Great force and animation? Stirring? Vivid? Energetic? They are the words found in a rave review. Why two accounts so at odds with each other?
It is my guess, and only a guess, that the second description is the true one – the one of his heart. The first account was that of a young writer looking at the old literary lion he soon would replace in the hearts of the mass audience. He was about to write his first major book
and about to embark on his first major lecture tour. There is, in the 1868 review, the sense of the young writer measuring himself against a giant. How do you measure up more easily? Knock him down to size a bit.
“A number of factors were at work here,” Baetzhold writes perceptively. “Anxiety to impress his Western readers doubtless contributed to the jibes at the New York critics. Those critics, by the way, had also mentioned the huskiness of Dickens’ voice, the result of a current cold, but they had invariably noted that the distraction quickly disappeared as the performance proceeded.” Baetzhold also argues that Twain’s “role of brash humorist” also contributed to the “flippancy” of the review, as well as “the traditional condescension of the American” toward the English and their “Englishy” ways. Twain would prove equally flippant in describing European customs and culture in The Innocents Abroad.
This seems logical. It also seems logical that, by 1907, Twain was completely secure in his place as an American author embraced by England. He no longer had anything to prove as a writer or a platform performer. He could stand shoulder to shoulder to Dickens in every respect. “More important, Clemens no longer felt the necessity either to impress his readers with an appeal to American and Western superiority or to ‘be funny,’ ” wrote Baetzhold. “Hence, the 1907 account may well represent a truer picture of his reaction to the performance than does the contemporary one.”
It also seems more accurate in details. Dickens is described as tall in the 1868 review, which takes more than a stretch of the imagination. He becomes “small and slender” in the 1907 dictation. In this one difference between the two accounts, we may have the long and the short of it, if you will – Twain recalling the evening more clearly almost forty years later than just several days later. Perhaps, too, Twain’s perception was altered by some awareness of just how much he had in common with Dickens.

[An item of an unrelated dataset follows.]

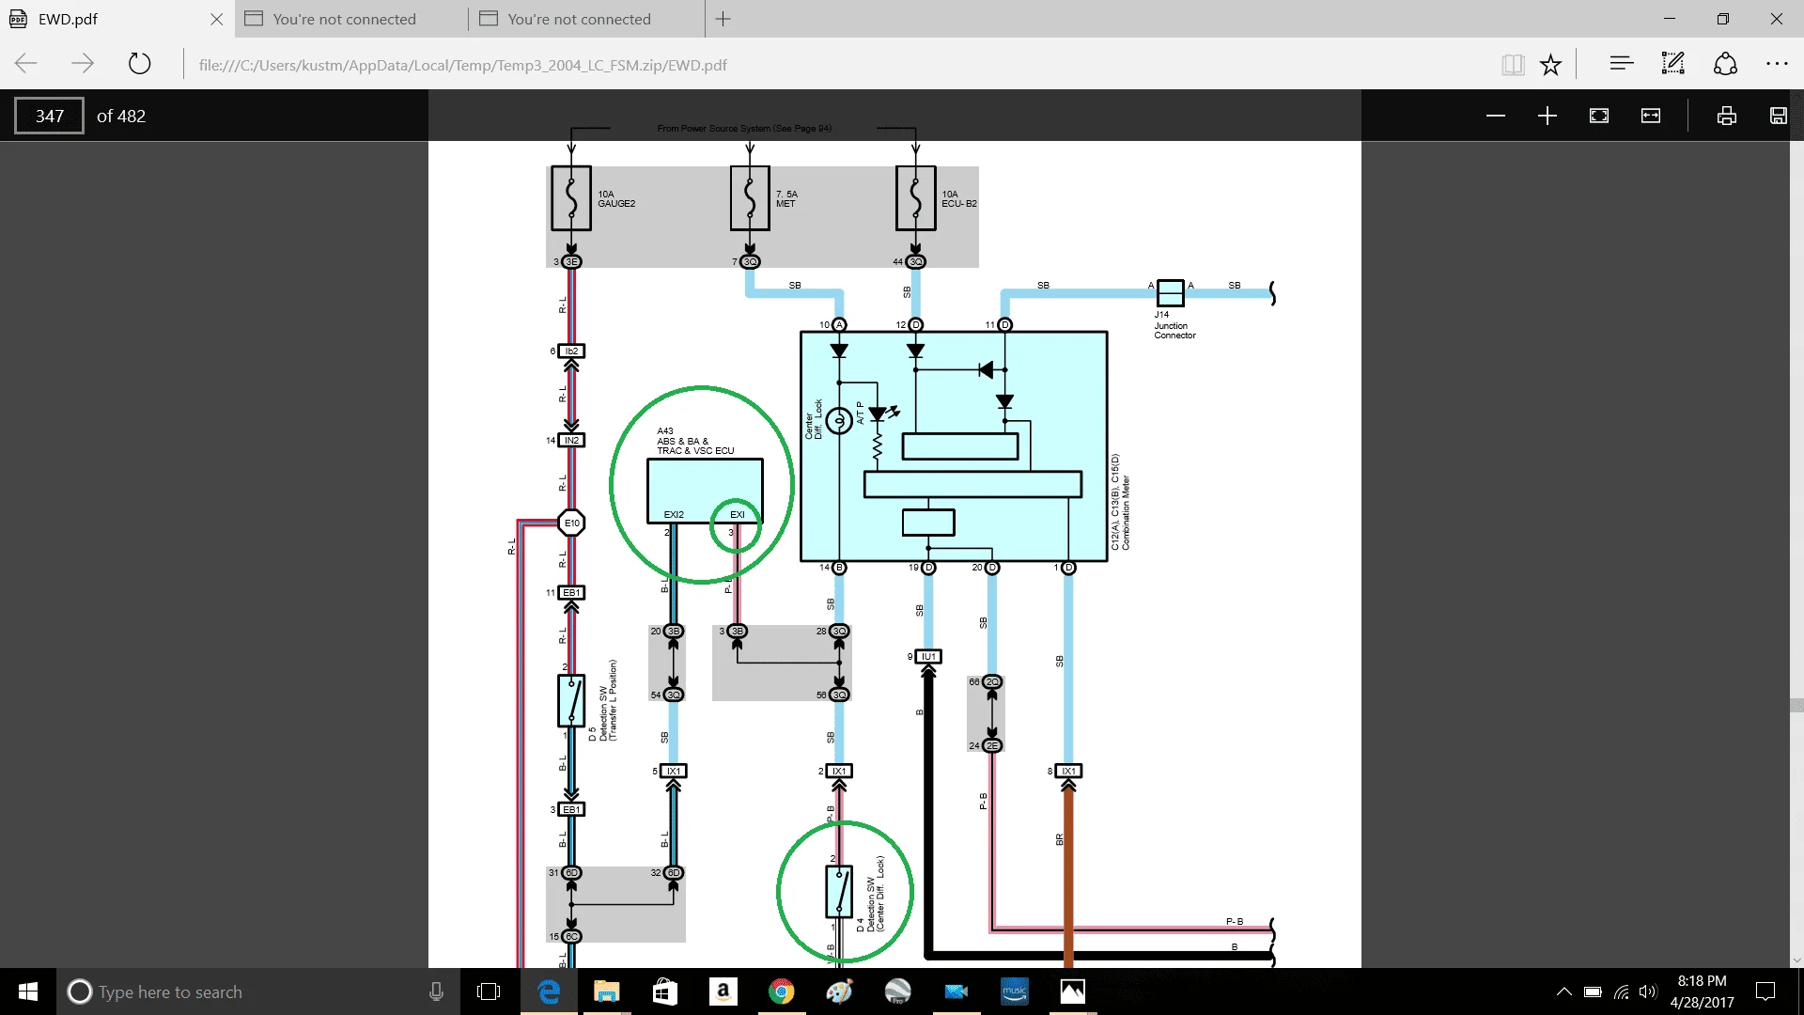Save the PDF with the disk icon
The image size is (1804, 1015).
pos(1778,116)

Two other things they have common. Each has been portrayed on stage by tonight’s speaker, who has noticed that the people who study these two writers have something in common. They are unfailingly generous, encouraging, welcoming and, yes, fun, in keeping with the great spirit of these two writers. Or as Prof. Joseph McCullough once said to me at a Twain gathering, “You’ve got to figure we have more fun than the Kafka society.” We do.
Over the next couple of weeks I will write more about our show which is scheduled for the evening of Sunday March 28th and describe the journey Jennifer and I have taken to bring the meeting of Kate and Charles to life.